Put the lines from the one containing "Where should I click to: Expand" through the one containing "pos(106,185)" into a Markdown table with the columns Index and Text, numbering each line and leaving out blank lines.

----- Supplied data

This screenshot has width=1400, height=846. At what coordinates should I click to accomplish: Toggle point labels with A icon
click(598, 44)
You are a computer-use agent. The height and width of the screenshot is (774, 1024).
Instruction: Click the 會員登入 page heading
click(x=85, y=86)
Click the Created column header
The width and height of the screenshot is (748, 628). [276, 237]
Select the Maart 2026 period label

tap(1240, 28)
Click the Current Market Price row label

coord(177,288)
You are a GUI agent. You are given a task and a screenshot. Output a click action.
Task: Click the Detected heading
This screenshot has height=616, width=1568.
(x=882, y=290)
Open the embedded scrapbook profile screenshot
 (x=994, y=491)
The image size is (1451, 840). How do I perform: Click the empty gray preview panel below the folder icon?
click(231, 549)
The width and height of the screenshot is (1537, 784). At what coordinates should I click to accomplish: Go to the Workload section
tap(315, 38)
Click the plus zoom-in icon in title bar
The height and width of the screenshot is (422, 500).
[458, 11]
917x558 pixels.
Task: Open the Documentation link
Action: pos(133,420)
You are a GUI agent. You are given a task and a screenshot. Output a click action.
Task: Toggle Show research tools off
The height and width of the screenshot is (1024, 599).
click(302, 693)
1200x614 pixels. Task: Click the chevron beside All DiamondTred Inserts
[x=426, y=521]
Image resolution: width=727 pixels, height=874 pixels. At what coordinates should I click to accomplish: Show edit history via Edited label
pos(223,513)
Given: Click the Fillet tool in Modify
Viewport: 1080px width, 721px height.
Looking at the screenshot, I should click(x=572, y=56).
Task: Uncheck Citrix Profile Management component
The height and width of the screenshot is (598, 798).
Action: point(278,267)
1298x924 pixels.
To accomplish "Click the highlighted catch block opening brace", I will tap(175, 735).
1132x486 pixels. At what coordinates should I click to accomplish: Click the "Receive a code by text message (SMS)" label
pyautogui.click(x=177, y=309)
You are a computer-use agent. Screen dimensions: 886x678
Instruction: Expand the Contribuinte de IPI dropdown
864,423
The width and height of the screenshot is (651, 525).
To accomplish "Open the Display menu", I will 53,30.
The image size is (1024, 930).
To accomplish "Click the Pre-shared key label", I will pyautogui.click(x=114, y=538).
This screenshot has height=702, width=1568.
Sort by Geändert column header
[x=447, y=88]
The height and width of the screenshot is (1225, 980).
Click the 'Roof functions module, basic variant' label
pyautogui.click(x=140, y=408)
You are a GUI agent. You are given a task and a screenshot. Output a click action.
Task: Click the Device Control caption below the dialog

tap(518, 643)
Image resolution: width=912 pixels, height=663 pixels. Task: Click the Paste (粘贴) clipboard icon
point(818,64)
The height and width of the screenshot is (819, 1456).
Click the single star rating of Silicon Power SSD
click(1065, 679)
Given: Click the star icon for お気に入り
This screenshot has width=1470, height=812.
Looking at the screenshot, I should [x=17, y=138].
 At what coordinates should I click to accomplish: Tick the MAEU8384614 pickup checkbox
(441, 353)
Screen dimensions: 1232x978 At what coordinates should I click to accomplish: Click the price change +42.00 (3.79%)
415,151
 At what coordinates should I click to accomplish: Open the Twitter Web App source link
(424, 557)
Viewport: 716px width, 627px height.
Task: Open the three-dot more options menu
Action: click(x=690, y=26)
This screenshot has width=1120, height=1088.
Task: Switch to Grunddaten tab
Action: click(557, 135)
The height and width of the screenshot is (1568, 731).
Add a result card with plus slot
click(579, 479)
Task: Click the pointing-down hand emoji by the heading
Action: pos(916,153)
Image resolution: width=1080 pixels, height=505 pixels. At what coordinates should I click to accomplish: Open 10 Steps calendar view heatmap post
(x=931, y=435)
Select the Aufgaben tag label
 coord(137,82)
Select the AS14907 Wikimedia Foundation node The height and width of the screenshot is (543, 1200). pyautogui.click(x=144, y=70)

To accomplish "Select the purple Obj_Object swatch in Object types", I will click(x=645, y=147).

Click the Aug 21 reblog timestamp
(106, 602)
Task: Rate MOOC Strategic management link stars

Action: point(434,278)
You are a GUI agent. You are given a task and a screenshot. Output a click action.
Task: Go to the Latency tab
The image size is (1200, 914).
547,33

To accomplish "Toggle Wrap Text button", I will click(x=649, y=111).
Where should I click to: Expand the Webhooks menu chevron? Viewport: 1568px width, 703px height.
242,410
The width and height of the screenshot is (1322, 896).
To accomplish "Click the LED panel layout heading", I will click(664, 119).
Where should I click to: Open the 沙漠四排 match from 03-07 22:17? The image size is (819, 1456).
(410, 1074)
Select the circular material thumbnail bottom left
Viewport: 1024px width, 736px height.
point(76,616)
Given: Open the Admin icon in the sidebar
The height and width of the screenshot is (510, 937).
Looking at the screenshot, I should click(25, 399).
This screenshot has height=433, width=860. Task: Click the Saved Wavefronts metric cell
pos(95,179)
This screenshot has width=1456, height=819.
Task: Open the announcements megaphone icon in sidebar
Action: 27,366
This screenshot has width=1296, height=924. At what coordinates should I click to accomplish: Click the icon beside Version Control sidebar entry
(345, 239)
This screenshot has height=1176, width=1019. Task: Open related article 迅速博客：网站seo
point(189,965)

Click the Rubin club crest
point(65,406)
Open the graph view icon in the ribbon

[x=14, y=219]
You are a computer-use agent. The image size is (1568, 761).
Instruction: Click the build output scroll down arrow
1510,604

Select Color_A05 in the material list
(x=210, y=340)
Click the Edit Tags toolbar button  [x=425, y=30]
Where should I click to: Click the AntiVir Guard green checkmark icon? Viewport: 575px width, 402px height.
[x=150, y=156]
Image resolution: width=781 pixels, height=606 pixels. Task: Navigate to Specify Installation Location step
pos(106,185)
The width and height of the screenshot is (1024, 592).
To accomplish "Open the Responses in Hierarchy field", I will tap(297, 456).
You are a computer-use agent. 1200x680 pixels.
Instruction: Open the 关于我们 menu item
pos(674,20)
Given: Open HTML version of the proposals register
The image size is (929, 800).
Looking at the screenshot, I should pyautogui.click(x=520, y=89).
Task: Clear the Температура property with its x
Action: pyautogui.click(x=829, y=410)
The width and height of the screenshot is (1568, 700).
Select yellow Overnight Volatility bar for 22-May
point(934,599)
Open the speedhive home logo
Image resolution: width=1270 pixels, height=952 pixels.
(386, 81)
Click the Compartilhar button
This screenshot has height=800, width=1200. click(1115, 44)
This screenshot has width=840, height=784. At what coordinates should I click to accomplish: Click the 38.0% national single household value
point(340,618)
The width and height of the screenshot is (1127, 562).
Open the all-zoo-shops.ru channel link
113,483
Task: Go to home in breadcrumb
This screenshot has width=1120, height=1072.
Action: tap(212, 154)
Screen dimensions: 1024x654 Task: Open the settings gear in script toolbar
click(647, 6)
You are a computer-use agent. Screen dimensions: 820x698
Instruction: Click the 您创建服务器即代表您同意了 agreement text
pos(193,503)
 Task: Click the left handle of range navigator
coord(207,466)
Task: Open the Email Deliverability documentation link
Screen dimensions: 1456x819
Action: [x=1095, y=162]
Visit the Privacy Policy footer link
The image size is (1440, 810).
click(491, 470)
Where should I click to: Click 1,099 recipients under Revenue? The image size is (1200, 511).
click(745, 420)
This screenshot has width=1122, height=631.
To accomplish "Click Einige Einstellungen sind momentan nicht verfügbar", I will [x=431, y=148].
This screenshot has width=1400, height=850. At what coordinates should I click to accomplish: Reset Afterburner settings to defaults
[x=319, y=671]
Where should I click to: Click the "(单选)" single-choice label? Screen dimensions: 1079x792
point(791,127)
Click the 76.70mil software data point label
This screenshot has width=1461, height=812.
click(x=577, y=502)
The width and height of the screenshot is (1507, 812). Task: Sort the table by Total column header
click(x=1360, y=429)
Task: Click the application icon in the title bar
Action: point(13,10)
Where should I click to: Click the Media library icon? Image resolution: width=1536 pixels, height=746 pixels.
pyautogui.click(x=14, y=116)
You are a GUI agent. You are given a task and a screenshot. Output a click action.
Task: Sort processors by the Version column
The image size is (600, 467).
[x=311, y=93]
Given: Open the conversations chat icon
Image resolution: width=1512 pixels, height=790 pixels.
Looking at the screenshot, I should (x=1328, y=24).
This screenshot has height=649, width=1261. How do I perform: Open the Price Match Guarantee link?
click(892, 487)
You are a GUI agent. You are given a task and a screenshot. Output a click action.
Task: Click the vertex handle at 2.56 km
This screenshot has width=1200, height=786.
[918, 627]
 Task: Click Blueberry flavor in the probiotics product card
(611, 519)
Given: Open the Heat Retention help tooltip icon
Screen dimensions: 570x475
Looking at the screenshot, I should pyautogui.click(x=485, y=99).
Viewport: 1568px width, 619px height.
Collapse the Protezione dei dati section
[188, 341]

----------

## Answer to this problem
| Index | Text |
|---|---|
| 1 | Where should I click to: Expand the Webhooks menu chevron? Viewport: 1568px width, 703px height. |
| 2 | 242,410 |
| 3 | The width and height of the screenshot is (1322, 896). |
| 4 | To accomplish "Click the LED panel layout heading", I will click(664, 119). |
| 5 | Where should I click to: Open the 沙漠四排 match from 03-07 22:17? The image size is (819, 1456). |
| 6 | (410, 1074) |
| 7 | Select the circular material thumbnail bottom left |
| 8 | Viewport: 1024px width, 736px height. |
| 9 | point(76,616) |
| 10 | Given: Open the Admin icon in the sidebar |
| 11 | The height and width of the screenshot is (510, 937). |
| 12 | Looking at the screenshot, I should click(25, 399). |
| 13 | This screenshot has height=433, width=860. Task: Click the Saved Wavefronts metric cell |
| 14 | pos(95,179) |
| 15 | This screenshot has width=1456, height=819. |
| 16 | Task: Open the announcements megaphone icon in sidebar |
| 17 | Action: 27,366 |
| 18 | This screenshot has width=1296, height=924. At what coordinates should I click to accomplish: Click the icon beside Version Control sidebar entry |
| 19 | (345, 239) |
| 20 | This screenshot has height=1176, width=1019. Task: Open related article 迅速博客：网站seo |
| 21 | point(189,965) |
| 22 | Click the Rubin club crest |
| 23 | point(65,406) |
| 24 | Open the graph view icon in the ribbon |
| 25 | [x=14, y=219] |
| 26 | You are a computer-use agent. The image size is (1568, 761). |
| 27 | Instruction: Click the build output scroll down arrow |
| 28 | 1510,604 |
| 29 | Select Color_A05 in the material list |
| 30 | (x=210, y=340) |
| 31 | Click the Edit Tags toolbar button  [x=425, y=30] |
| 32 | Where should I click to: Click the AntiVir Guard green checkmark icon? Viewport: 575px width, 402px height. |
| 33 | [x=150, y=156] |
| 34 | Image resolution: width=781 pixels, height=606 pixels. Task: Navigate to Specify Installation Location step |
| 35 | pos(106,185) |